Reflecting, in 1967, on the experience of seeing old movies on TV, notorious curmudgeon/amazing writer Pauline Kael wrote, “Horror and fantasy films … are surprisingly effective, perhaps because they are so primitive in their appeal that the qualities of the imagery matter less than the basic suggestions. Fear counts more than finesse, and seeing horror films is far more frightening at home than in the shared comfort of an audience that breaks the tension with derision.”
As someone who just watched a bunch of old (and not so old) horror movies, often alone, on a laptop (not even a TV, fancy or otherwise), I will second that on several counts.
It’s true that there’s something reassuring when everyone giggles at the right time – we’re all in this together, after all, we say, and it’s just a dumb movie. And that dumb movie doesn’t even need to look that good: it just needs to look good enough.
But when there’s no one around to giggle, no one to point out the continuity error or how goofy everyone is behaving, no one to second-guess your identifications or chuckle when you tense up, you might find yourself a little freaked out.
Kael’s larger points about movies in that essay – that trash accumulates, that we can’t tell an epic chase scene from a shitty chase scene thanks to the proportions of “the box,” that everything is so simultaneously available that we lose historical continuity and can’t even determine which pictures were considered “good” back in the day (“as it is,” Kael notes, “people sit and watch movies that audiences walked out on thirty years ago”), that everything is leveled out and presented simply as “classic” because it is past … well, these things are true, too. More true now, in my opinion, than when she was writing.
Horror, however, likes the small screen. Scary movies work in close confines, and especially in the dark. They’re “primitive in their appeal,” often unconcerned with finer nuances, and aimed at something visceral and barely-remembered and impossible to shrug off. They tap into the veins of those who hang around too long, and keep lookout for those who can’t turn away. The good ones are out to get us.

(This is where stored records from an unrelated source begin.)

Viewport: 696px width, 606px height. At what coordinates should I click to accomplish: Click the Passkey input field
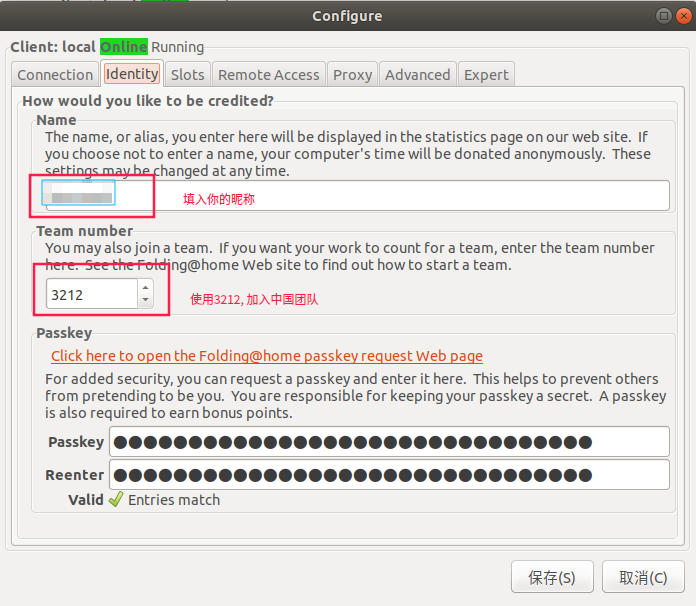point(388,442)
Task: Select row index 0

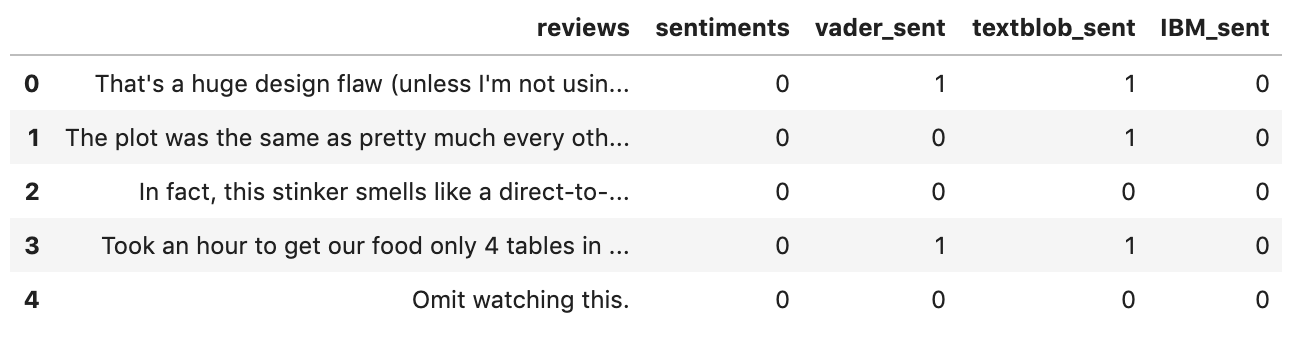Action: tap(31, 84)
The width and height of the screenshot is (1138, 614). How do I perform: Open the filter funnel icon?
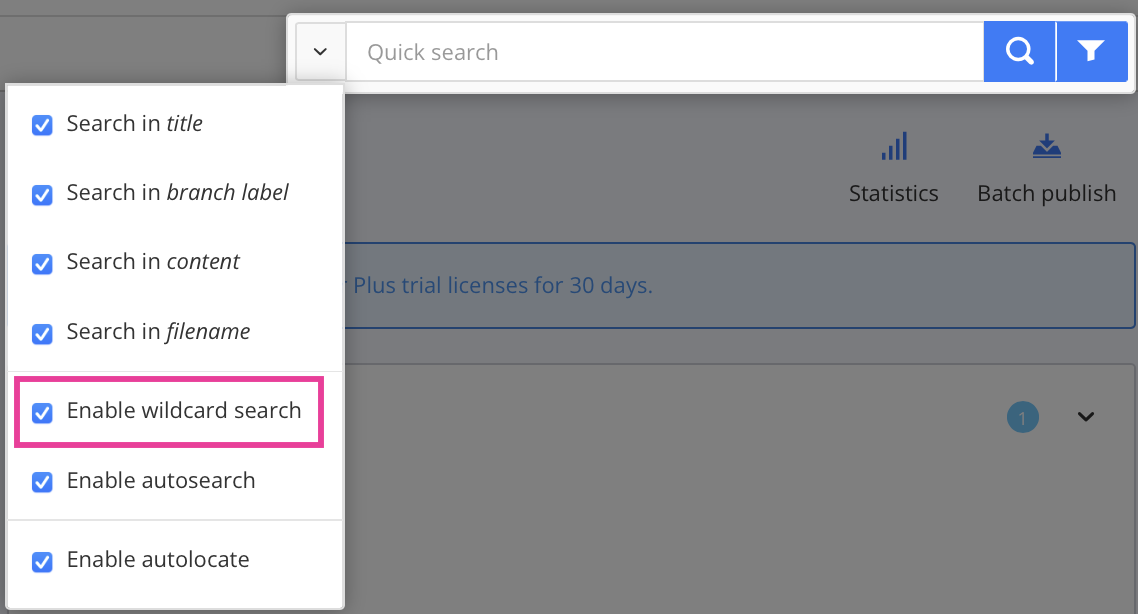pyautogui.click(x=1092, y=51)
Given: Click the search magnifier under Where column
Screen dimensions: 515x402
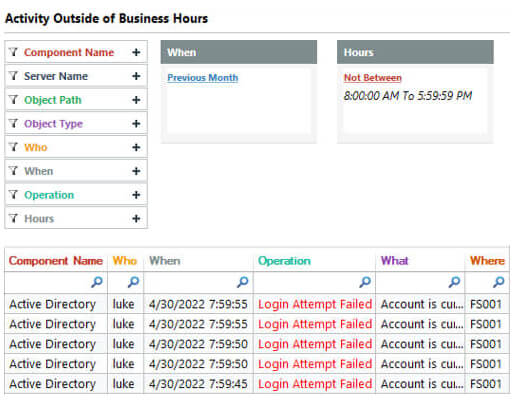Looking at the screenshot, I should (499, 282).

Recently, my cousin asked me why I even watched “horror movies.” I said we should come to a definition of terms (yes, I’m fun at parties). I sensed he was talking about gore, about exploitation, about “extreme cinema,” I guess – basically, what’s with all the stabbing and the eyeballs and the nasty shit really, c’mon? But underneath that, the question was … why do you want to be voluntarily scared?
Personally, I don’t get very enthusiastic about the stabbing and think most movies would do better without it (apart from the sweet opportunities for effects folks to do their thing, which is worthy and rad), and that’s only become clearer over the course of watching movies this past month. I have enormous respect for the technicians and artists who make gross-out scenes happen, but I generally am not that enthused to be constantly grossed out at the movies. (The works of David Cronenberg are hereby exempted.) This wasn’t always true; maybe I’ve gone soft. My thinking is there’s plenty of carnage to be had in the real world.
But the latter is a reasonable question. You could watch a funny movie. It could be sad or bittersweet or melancholy or wistful, it could be inspiring or galvanizing or revolutionary. It could speak to your better nature, or amaze you with its beauty. Why watch a scary movie?
My basic answer: I watched Night of the Living Dead on network television when I was 6 or 7, and it blew my mind. I was certain the zombies portrayed were coming for me. The people seemed more or less like people I knew – they weren’t hamming it up in a Universal product of the 30s or 40s, or whatever else Channel 20 was showing on Sundays at noon. They were regular folks, and they were scared.
So I was scared, too, and it didn’t wear off when the movie was done. That’s an accomplishment – what was the last thing you read, heard, or watched that kept you up at night, thinking about it? What was the first thing? To me, as a child, Night of the Living Dead was art that mattered.
As an adult, and presumably a more informed movie viewer, that basic feeling is still there, along with an awareness of other nuances and connections. Watching these older films – the Val Lewton movies, The Bride of Frankenstein, The Wolf Man, Vampyr especially – and newer ones – Peeping Tom, Sisters, Santa Sangre, Trouble Every Day, A Nightmare on Elm Street 2 – is to be reminded of all the ways we cloak what we have to say, rework identities to fit with the situation, and manipulate those around us. We make monsters of the other, and of ourselves. We can’t help it. And horror movies know this.
Horror also tells us: If you can’t name a thing, it becomes a monster. And this is a problem: there are a lot of things we can’t name. So there must be many monsters, and they definitely aren’t just outside. Some are basic aspects of who we are as a species, society, and individual. The monsters are real, and they’re coming for us.
We kind of knew it was true, but no one wanted to say it, except for horror movies. And it’s nice to be told the truth every once in a while.